▶ _Your goal_
Every line of the listing below is to be repeated exactly; the pictures stay out.

▶ _Data shown_
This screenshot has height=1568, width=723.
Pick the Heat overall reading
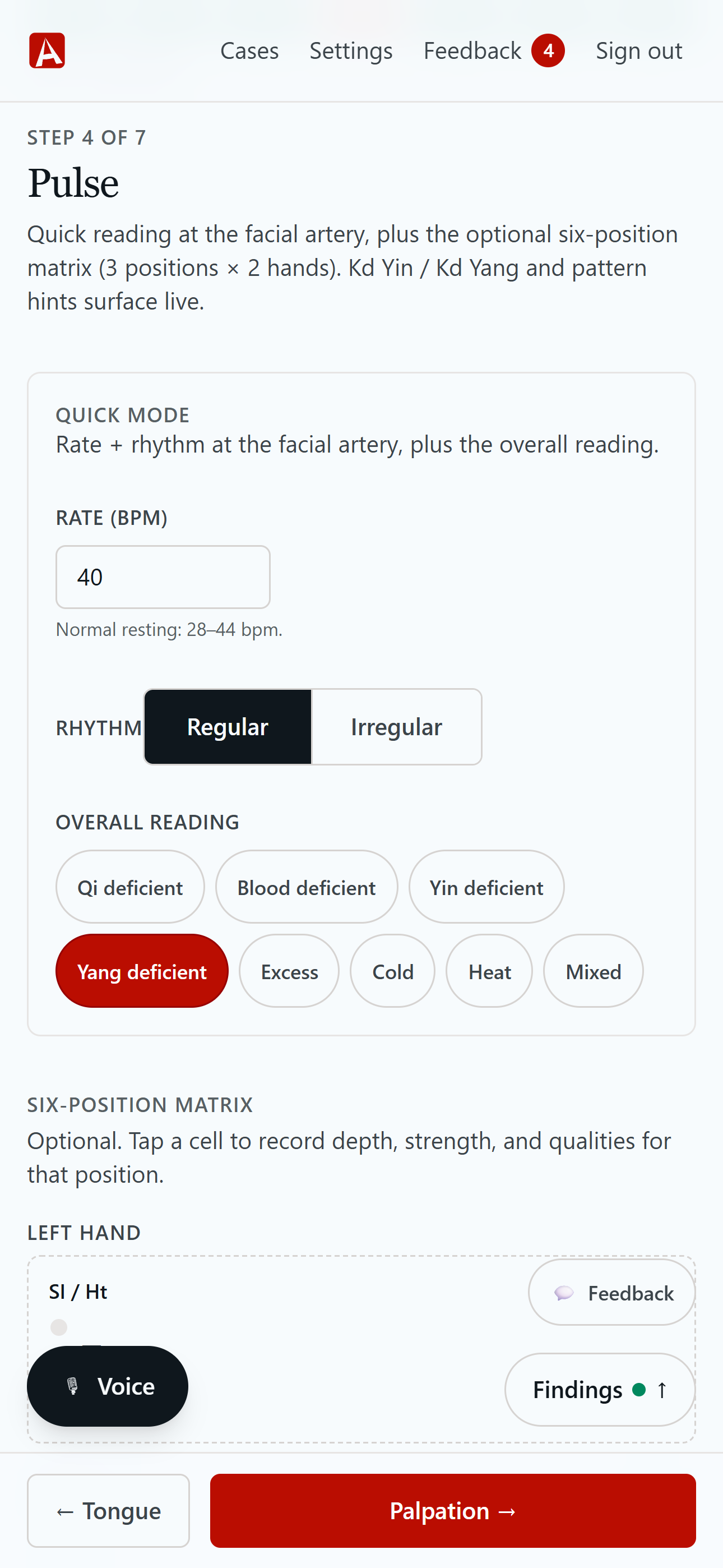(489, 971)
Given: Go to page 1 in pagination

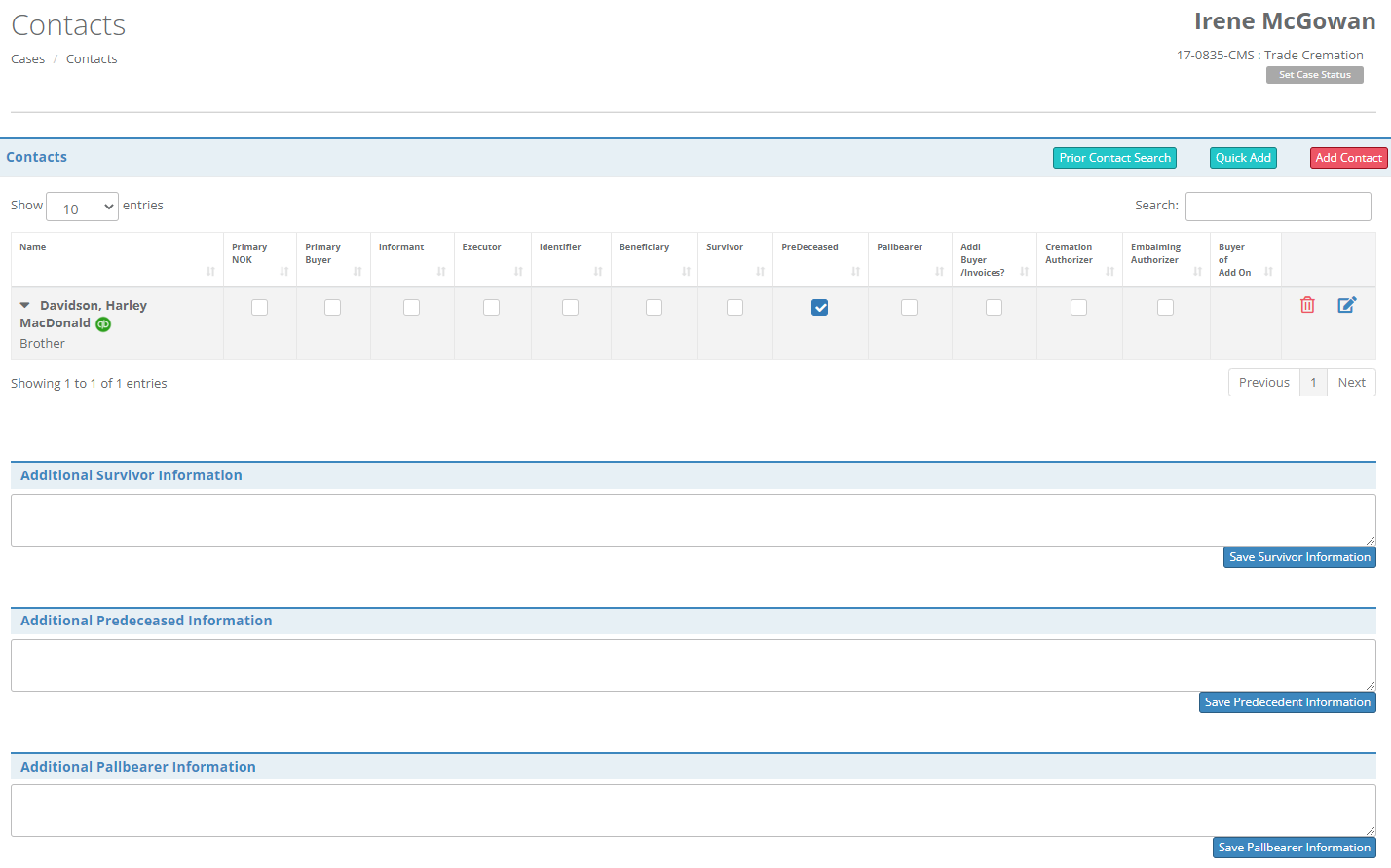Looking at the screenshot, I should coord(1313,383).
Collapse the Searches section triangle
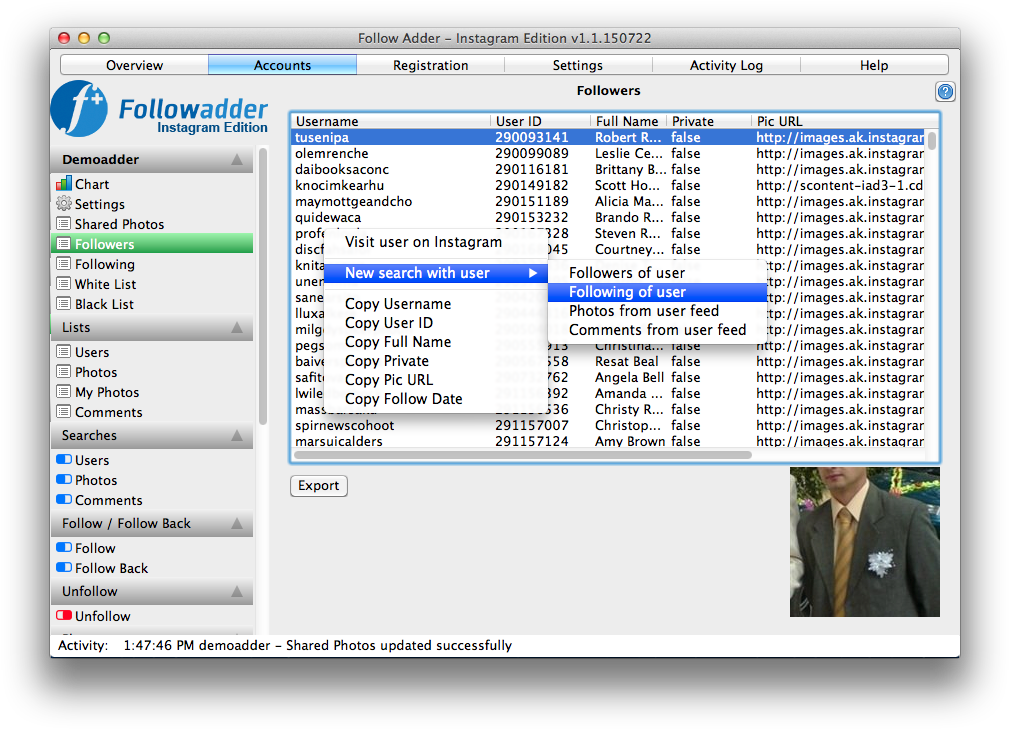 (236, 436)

▶ _Result of the task_
This screenshot has height=1568, width=723.
Pick the Heat overall reading
(489, 971)
Given: Go to page 1 in pagination

Looking at the screenshot, I should coord(1313,383).
Collapse the Searches section triangle
 (236, 436)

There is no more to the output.